### What the exercise asks:
Restate the entries below exactly, and keep all images out of the answer.

[Provided data]

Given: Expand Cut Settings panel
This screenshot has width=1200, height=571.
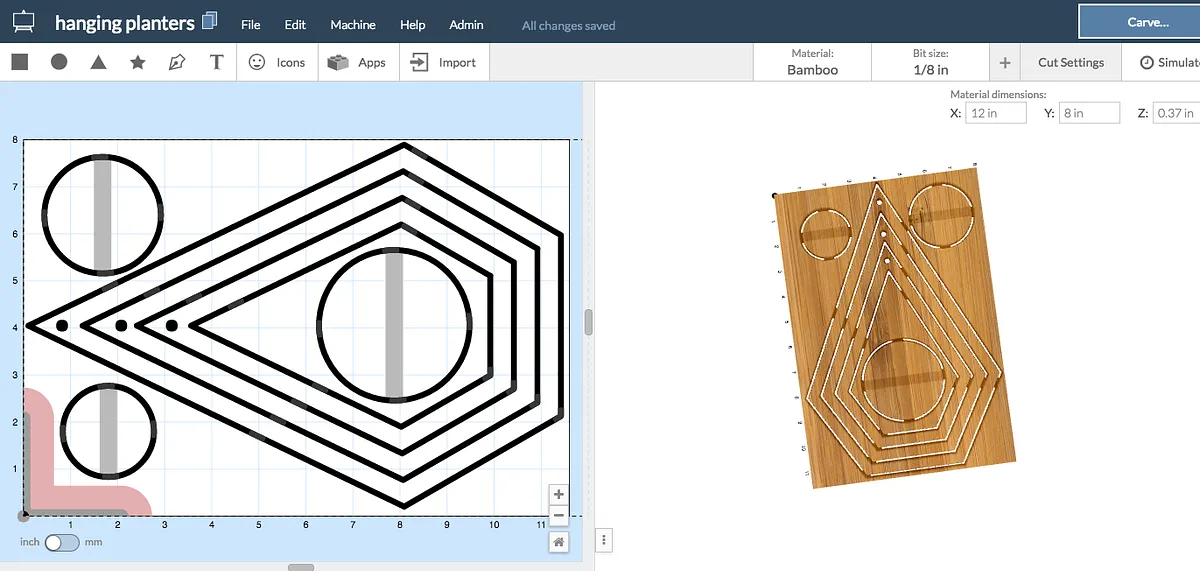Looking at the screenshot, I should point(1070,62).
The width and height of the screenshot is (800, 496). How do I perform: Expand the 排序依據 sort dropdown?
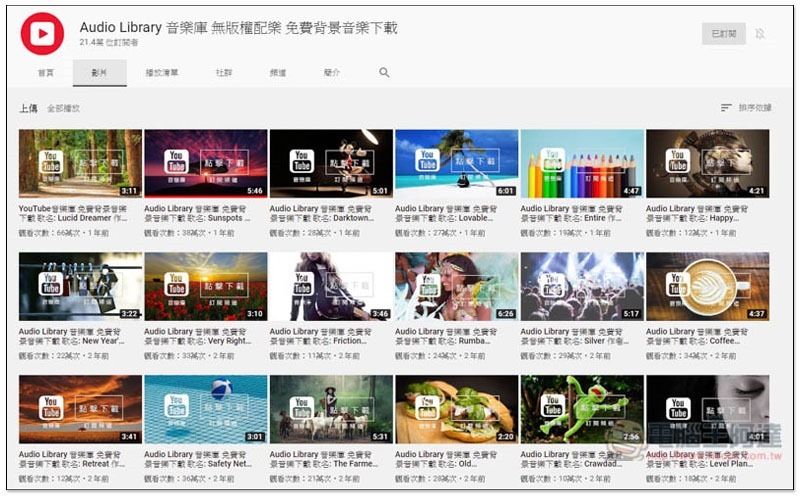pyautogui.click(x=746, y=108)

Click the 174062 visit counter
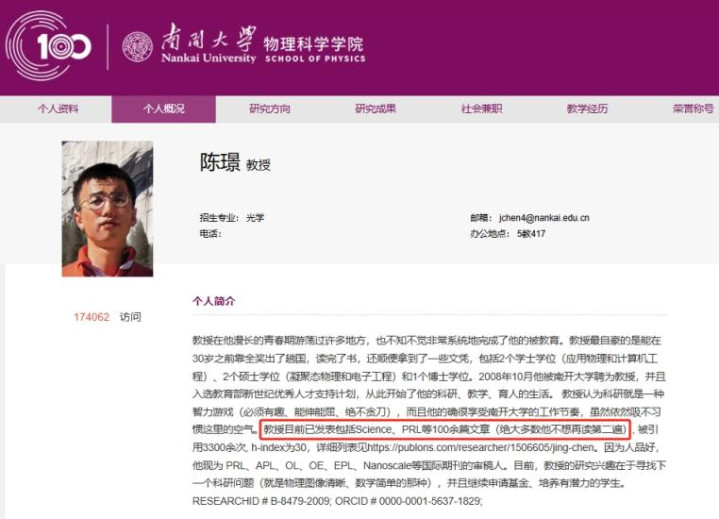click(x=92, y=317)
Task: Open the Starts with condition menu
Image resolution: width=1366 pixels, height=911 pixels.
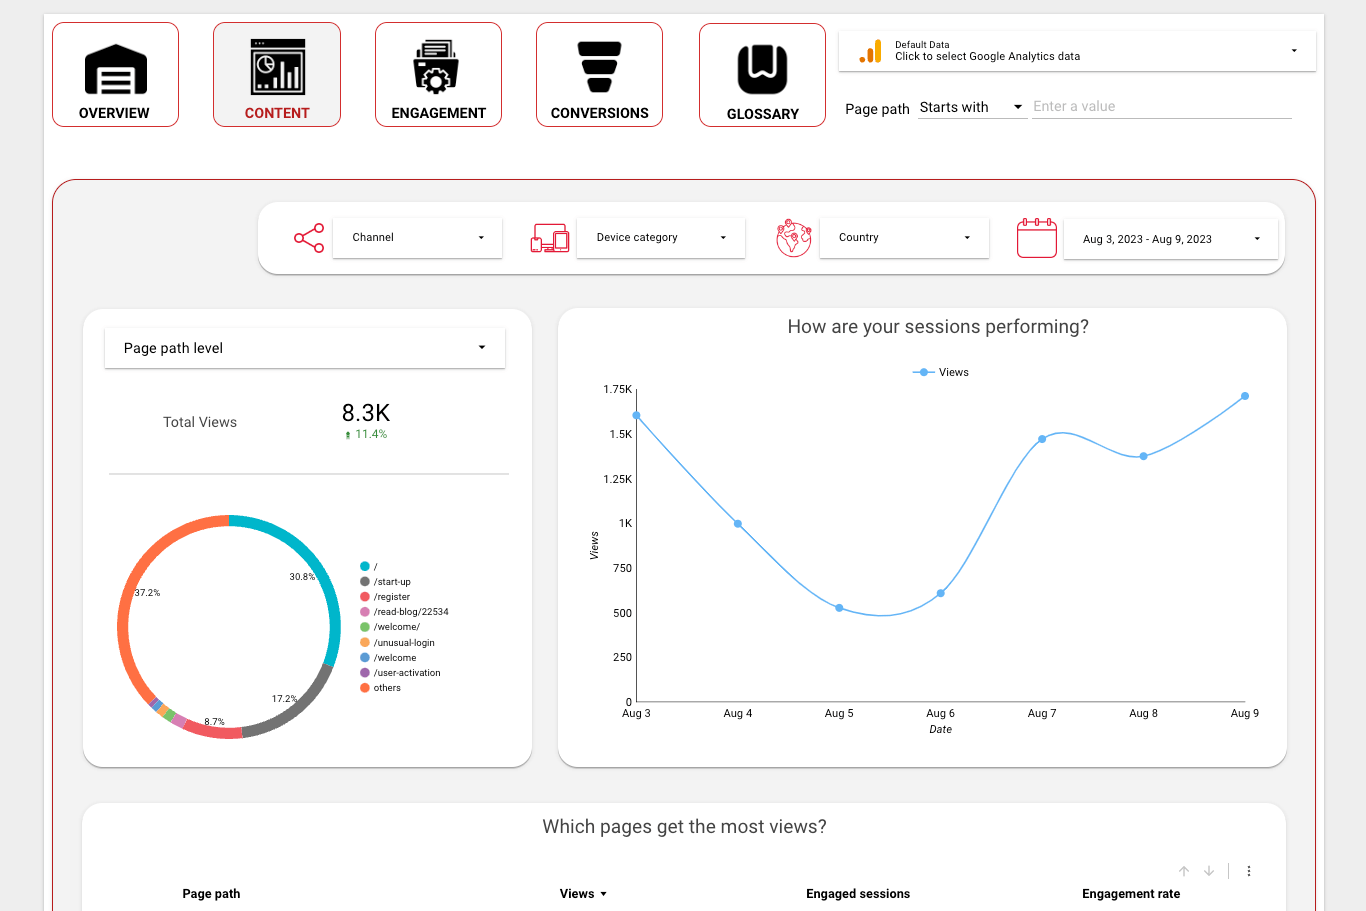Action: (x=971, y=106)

[/Provided data]

### Written response:
Given: Expand Cut Settings panel
This screenshot has width=1200, height=571.
Looking at the screenshot, I should point(1070,62).
The width and height of the screenshot is (800, 496). How do I perform: Expand the 排序依據 sort dropdown?
pyautogui.click(x=746, y=108)

Click the 174062 visit counter
click(x=92, y=317)
Task: Open the Starts with condition menu
Image resolution: width=1366 pixels, height=911 pixels.
Action: (x=971, y=106)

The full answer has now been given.